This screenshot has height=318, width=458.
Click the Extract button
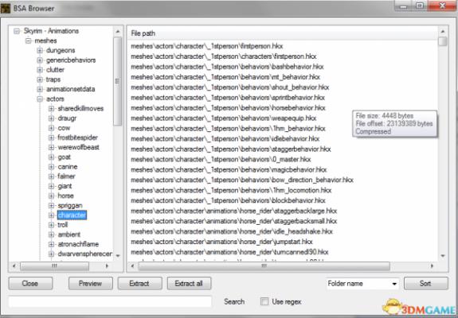click(139, 283)
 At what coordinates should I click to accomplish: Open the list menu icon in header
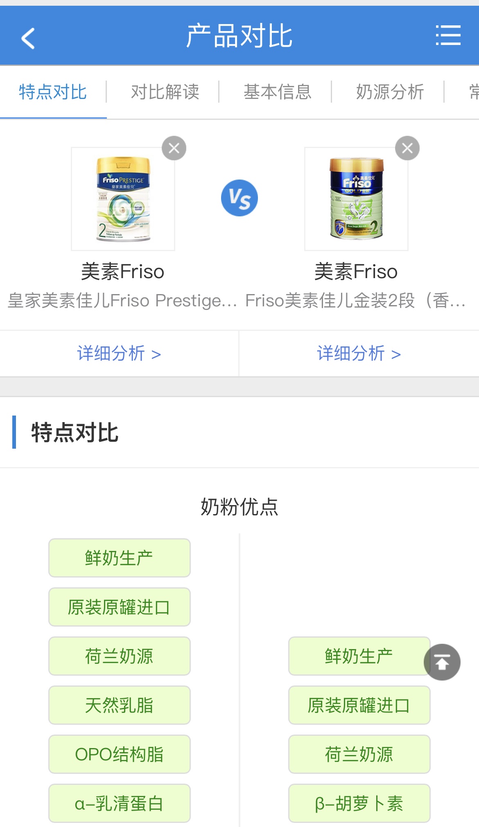[x=448, y=35]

# [THE TASK]
Exactly as given, set down each line of the material, but include no pictures.

# [EXPECTED OUTPUT]
This screenshot has height=318, width=458.
Click the Extract button
click(139, 283)
 At what coordinates should I click to accomplish: Open the list menu icon in header
[x=448, y=35]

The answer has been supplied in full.